Com a atualização da NR-1, o paradigma da saúde ocupacional mudou: o estresse e o esgotamento deixaram de ser vistos como “problemas pessoais” do colaborador e passaram a ser entendidos como assuntos de gestão e prevenção. Nesse cenário, o comportamento da liderança não é apenas uma questão de “estilo de gestão”, mas um fator determinante que pode atuar tanto como um protetor da saúde quanto como um gerador de riscos psicossociais. Desde 26/05/2026, encerrado o prazo educativo, a fiscalização já pode autuar e multar empresas em desconformidade.
A Liderança como Arquiteta do Ambiente de Trabalho
A norma estabelece que o risco psicossocial não é uma fragilidade do indivíduo, mas sim uma falha ou tensão na organização do trabalho. Como os líderes são os responsáveis por estruturar essa organização, suas ações influenciam diretamente o clima e a saúde da equipe.
Comportamentos de liderança que podem adoecer o ambiente incluem:
- Centralização excessiva e decisões sem critério: Geram falta de previsibilidade e espalham insegurança entre os subordinados.
- Falta de clareza nas funções: A ambiguidade nas ordens e papéis mal definidos são fontes constantes de tensão e retrabalho.

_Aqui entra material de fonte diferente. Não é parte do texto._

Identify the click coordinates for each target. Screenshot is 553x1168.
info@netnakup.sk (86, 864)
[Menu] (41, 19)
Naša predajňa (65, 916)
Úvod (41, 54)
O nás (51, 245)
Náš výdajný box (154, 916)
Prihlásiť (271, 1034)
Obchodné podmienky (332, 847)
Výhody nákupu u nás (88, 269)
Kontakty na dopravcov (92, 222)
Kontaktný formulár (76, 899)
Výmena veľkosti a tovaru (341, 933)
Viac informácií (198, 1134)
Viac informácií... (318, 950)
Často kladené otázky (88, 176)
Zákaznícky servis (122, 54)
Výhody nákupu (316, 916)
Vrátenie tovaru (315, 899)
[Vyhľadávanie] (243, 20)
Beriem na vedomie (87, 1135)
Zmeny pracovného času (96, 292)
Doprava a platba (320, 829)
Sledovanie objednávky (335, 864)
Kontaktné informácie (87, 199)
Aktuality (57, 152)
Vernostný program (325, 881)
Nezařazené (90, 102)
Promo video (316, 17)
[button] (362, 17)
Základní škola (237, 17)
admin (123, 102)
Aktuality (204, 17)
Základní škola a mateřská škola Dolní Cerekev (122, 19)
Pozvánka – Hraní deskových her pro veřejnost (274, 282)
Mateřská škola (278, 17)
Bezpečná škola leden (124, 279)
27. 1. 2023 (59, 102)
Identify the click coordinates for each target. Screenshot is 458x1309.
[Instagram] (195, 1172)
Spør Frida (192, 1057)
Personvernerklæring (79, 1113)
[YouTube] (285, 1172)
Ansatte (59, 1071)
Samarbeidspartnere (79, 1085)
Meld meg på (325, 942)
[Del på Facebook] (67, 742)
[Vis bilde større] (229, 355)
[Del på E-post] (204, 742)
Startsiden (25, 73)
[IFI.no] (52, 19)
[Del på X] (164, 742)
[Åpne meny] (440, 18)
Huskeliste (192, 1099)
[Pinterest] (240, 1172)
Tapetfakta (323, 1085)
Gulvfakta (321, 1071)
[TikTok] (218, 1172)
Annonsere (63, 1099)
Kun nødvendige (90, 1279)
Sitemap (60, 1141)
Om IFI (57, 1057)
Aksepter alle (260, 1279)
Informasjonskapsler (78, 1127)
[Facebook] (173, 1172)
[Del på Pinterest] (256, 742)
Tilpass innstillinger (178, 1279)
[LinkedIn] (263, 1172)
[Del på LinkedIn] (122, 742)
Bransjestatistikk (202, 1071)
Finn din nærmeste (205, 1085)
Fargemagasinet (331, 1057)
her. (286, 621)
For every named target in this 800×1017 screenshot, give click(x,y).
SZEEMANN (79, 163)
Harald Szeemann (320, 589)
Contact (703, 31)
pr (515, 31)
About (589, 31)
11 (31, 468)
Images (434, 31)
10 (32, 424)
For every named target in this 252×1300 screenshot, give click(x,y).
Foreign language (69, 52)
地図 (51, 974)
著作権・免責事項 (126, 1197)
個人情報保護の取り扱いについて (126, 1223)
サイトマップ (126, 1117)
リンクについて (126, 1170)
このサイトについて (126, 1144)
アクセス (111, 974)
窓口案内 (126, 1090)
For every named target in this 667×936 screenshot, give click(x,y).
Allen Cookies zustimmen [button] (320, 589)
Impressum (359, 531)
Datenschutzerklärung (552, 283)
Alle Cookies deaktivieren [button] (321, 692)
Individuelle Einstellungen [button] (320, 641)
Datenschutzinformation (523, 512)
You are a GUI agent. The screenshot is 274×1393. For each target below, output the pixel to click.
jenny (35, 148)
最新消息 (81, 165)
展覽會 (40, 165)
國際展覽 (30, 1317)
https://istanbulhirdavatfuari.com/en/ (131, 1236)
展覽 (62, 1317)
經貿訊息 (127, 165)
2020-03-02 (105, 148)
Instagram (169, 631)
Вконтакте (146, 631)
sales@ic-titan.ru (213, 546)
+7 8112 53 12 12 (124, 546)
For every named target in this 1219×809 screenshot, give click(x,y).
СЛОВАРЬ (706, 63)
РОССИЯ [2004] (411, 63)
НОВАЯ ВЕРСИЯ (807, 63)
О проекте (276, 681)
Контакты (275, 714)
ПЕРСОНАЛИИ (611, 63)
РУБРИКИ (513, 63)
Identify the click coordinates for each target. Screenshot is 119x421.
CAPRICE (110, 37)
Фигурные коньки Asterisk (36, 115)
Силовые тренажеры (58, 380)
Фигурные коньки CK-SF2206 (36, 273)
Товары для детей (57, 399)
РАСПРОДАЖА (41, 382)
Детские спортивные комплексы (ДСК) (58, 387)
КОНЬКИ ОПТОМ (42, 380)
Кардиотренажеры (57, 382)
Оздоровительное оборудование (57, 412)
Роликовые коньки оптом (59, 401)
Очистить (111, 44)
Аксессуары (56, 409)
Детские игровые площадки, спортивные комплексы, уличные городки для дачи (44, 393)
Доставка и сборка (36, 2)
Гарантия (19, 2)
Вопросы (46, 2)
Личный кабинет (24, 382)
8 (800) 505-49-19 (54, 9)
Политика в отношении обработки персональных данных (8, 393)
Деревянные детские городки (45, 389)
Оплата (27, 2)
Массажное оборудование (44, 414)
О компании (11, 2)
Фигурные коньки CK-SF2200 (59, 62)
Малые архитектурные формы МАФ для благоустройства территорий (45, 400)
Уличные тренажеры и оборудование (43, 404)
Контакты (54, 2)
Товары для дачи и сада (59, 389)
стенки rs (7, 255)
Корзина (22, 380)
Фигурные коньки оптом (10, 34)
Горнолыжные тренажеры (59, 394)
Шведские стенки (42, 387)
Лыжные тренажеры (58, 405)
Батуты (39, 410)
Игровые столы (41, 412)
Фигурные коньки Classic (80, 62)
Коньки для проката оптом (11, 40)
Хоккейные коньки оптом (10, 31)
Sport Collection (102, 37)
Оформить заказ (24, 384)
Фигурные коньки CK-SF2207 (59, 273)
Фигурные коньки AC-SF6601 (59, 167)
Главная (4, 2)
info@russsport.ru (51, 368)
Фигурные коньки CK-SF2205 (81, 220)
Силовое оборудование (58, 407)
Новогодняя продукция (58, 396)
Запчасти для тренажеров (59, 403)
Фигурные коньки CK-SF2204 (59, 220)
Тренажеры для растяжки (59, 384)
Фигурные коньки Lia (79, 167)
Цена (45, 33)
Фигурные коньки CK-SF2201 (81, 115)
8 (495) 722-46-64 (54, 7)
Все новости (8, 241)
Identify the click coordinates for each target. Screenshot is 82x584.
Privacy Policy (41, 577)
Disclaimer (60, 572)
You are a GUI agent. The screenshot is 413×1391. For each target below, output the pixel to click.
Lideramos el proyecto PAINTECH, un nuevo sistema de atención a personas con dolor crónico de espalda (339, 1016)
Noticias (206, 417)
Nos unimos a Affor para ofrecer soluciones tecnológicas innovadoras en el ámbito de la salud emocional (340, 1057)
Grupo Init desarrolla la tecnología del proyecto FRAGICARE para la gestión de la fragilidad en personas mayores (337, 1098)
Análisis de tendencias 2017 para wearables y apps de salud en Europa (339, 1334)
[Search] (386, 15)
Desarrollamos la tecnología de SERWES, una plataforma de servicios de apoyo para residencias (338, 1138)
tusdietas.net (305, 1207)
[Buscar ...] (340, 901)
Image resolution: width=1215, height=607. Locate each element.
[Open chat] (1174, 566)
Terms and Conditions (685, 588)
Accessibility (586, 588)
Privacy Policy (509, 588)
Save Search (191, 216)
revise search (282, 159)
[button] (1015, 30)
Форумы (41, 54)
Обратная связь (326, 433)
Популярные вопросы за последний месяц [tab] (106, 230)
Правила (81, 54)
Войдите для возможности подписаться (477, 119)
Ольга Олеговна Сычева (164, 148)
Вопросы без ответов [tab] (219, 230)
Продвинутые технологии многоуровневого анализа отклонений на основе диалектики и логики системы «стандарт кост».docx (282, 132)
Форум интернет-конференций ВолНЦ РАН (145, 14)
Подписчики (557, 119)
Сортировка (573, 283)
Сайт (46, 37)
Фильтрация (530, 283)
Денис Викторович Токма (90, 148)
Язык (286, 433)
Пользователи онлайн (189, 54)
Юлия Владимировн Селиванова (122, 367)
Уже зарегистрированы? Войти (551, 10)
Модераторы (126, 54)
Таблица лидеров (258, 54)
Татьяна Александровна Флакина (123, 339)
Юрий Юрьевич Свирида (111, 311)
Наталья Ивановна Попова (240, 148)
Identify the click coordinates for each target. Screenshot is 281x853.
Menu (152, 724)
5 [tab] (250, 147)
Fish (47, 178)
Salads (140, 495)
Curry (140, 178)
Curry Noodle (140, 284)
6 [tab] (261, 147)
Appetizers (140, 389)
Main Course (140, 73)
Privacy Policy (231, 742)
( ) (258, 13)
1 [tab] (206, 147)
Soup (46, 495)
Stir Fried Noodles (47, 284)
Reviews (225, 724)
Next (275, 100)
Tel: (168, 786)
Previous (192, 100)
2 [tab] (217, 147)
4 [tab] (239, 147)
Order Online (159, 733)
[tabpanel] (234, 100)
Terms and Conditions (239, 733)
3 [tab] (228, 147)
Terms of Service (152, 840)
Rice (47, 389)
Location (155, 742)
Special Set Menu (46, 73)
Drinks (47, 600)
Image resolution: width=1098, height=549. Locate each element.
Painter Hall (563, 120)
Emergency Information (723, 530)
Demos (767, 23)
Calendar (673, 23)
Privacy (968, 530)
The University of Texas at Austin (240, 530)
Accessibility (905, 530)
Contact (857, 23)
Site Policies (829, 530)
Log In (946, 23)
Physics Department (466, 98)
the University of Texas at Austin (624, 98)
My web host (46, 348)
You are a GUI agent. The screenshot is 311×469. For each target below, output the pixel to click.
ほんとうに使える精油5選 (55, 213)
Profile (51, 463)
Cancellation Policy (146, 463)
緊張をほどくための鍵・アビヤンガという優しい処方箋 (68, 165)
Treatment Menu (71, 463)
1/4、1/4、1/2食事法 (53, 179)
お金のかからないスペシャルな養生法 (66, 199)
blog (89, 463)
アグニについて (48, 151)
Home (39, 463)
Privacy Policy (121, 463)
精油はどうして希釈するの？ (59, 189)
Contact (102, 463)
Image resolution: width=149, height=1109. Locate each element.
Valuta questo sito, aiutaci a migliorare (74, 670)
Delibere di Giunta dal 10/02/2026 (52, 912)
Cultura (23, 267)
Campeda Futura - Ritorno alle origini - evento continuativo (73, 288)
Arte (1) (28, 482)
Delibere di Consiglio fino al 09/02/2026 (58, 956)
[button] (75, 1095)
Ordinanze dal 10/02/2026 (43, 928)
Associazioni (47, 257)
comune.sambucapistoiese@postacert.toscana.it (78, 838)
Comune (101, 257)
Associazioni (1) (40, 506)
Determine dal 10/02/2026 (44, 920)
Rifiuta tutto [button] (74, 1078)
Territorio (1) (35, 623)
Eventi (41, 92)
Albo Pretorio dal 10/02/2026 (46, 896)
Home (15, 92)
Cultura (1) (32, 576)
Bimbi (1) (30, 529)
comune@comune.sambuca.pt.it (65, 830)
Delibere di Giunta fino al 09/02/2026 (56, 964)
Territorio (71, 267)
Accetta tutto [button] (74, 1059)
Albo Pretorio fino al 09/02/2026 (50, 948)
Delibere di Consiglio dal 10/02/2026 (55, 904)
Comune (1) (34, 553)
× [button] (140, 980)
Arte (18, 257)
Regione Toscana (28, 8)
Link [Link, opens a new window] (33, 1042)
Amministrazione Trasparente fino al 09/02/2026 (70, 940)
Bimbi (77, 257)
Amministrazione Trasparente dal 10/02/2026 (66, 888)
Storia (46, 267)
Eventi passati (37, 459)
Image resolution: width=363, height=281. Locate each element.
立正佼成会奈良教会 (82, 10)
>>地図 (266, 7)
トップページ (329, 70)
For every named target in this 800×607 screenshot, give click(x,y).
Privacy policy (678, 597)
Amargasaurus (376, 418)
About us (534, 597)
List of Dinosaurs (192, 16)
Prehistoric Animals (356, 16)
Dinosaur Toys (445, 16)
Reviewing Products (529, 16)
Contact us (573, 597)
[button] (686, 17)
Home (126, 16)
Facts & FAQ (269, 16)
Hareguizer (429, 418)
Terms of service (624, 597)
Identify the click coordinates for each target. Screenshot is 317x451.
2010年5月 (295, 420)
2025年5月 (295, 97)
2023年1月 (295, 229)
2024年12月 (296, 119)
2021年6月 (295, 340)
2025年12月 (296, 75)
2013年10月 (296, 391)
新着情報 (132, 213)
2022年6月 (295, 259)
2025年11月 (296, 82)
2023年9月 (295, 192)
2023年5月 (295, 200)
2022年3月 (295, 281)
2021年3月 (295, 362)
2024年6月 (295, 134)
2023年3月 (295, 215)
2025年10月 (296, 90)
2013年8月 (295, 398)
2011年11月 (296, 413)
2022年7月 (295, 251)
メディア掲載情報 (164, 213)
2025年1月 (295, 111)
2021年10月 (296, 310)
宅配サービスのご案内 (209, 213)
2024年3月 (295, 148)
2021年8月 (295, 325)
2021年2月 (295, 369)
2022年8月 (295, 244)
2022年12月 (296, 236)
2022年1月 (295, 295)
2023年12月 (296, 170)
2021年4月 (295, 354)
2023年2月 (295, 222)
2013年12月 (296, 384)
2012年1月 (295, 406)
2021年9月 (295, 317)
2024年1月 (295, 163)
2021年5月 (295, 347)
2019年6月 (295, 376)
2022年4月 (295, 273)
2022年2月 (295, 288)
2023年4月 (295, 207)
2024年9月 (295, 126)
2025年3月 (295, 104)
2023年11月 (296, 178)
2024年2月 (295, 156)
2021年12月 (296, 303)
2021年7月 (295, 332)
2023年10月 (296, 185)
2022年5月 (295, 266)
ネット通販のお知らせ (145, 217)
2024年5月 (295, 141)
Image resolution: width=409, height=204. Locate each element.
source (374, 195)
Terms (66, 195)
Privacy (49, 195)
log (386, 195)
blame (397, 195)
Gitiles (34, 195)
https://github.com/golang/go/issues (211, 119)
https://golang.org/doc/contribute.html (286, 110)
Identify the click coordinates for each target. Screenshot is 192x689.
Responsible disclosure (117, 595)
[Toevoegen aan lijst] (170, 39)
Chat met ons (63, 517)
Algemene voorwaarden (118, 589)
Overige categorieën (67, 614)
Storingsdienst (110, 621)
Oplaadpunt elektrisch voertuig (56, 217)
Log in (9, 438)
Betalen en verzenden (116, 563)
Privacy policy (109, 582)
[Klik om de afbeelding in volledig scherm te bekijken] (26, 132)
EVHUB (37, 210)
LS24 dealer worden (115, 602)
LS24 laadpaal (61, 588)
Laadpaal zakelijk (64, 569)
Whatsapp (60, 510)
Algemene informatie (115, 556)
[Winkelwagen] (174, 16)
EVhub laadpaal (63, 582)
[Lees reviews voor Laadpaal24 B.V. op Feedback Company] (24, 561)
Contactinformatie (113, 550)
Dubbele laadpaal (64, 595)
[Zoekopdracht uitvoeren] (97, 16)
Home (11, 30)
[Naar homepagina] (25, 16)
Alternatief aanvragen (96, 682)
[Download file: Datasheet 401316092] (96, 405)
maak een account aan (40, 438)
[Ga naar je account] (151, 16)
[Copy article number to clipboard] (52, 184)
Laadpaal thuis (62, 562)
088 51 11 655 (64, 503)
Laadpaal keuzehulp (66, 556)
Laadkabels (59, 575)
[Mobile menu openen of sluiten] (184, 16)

- Comunicação truncada: Quando a informação não flui ou é contraditória, cria-se um ambiente de desorganização interna e conflitos.
- Invasão da vida pessoal: A falta de respeito às pausas e jornadas de trabalho é um risco psicossocial evidente que leva à exaustão.
O Papel Prático do Gestor na Prevenção
Para estar em conformidade com a NR-1, a liderança deve sair da posição reativa e adotar uma gestão preventiva, focada em olhar para o trabalho antes que ele adoeça as pessoas. O papel do gestor e das lideranças diretas envolve:
- Mapear o “trabalho real”: Identificar onde estão os gargalos, as sobrecargas e os picos de pressão que não aparecem nos manuais.
- Ajustar rotinas e fluxos: Intervir diretamente na redistribuição de tarefas e na definição de prioridades diárias para evitar a exaustão da equipe.
- Mediar conflitos: Identificar e tratar atritos interpessoais de forma técnica e imparcial, impedindo que evoluam para casos de assédio ou violência.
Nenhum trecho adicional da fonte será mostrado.